Some scientists speculate that since the universe exploded from an infinitely powerful singularity, the gravitational field may one day become too weak to sustain this expansion, and the universe will start to gravitate inwards, and collide into another singularity, possibly to restart the entire process anew. I see every human consciousness as analogous to the big bang. Throughout our experience as humans, we become more and more complex and organized from our embryonic states, to the point that we grow up and start integrating concepts into patterns of thought, behavior, emotion, just as the universe organized into clusters of planets and stars, comets, black holes, etc., As I am running from the bedroom to the living room to find V., all the concepts and truths I accept, regarding nature, matter, humanity, sociology, biology, philosophy, art, start to rapidly compute into analogies, which physically connect to one another.
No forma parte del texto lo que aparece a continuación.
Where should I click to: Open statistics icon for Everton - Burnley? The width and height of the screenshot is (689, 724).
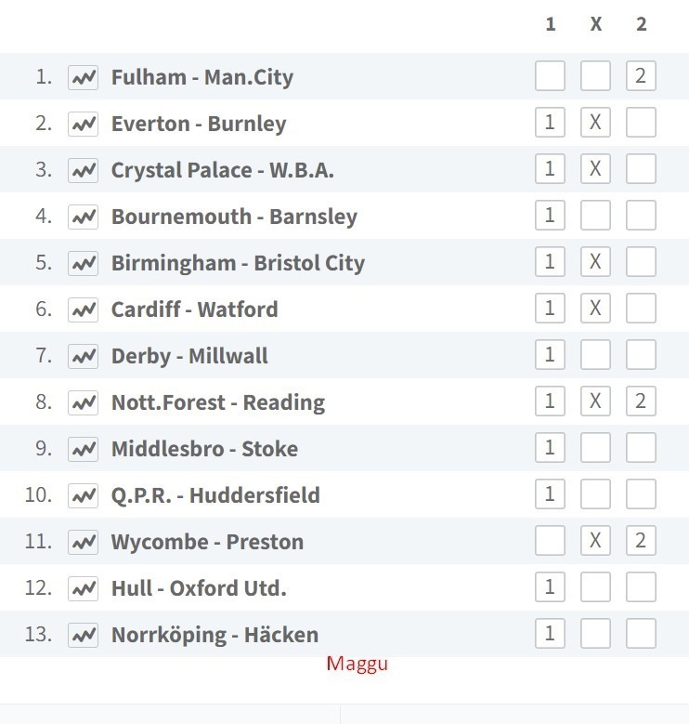coord(83,124)
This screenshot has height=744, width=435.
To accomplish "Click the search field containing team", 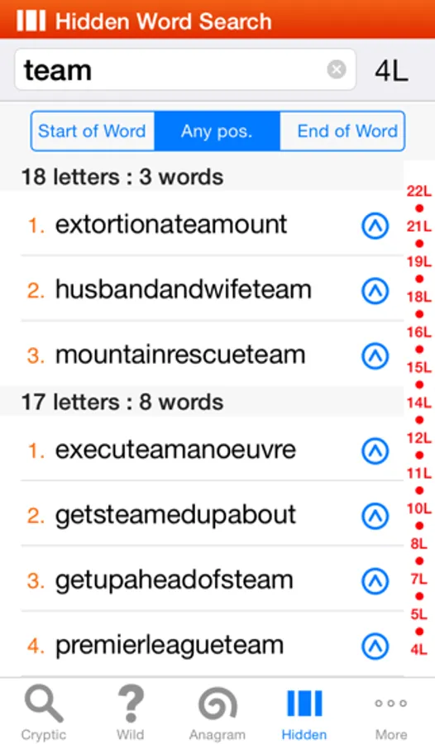I will (x=185, y=69).
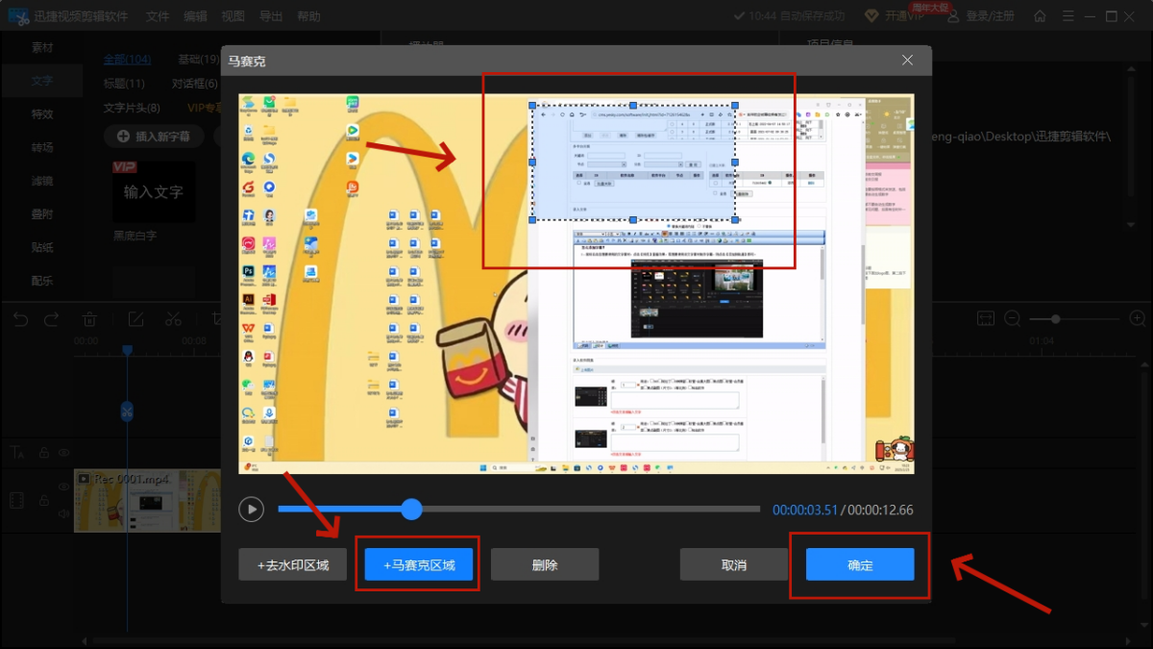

Everything subjective, everything regarding the self (my emotions, dreams, etc.,) become the earth, and all my perceptions regarding the external world are the stars. And the entire universe is folding in on itself, and I am simply not ready for whatever happens after it. I feel like I will have completed life, solved the puzzle. It was as if I have seen every part, or almost every part, through my observations, and how they fit together, so I was worthy to view the gestalt, the whole form, one singularity. And I thought: “No one would be allowed back from seeing that, because you must be outside of that form in order to view it.” I thought of what V. said, “It would be like nothing ever happened.” I thought I would die, for sure, but I also thought I might be reincarnated, (maybe due to her statement “when you wake up”) or simply exhiled somewhere away from this world that I know and love. I didn’t think a living person is allowed to see what’s on the other side of the end of the universe. “


"At the hospital, I am diagnosed with a brain hemorrhage, a fractured nasal bone, a bruised rib, and tons of lacerations all over my feet and body. For 2 days I am in the ICU, and spend another 4 altogether. They were extremely close to having to drill into my head to relieve the pressure, but thankfully they never did, and I survive without any enduring injuries. "

Personas interesantes + psicoactivos = experiencias fascinantes.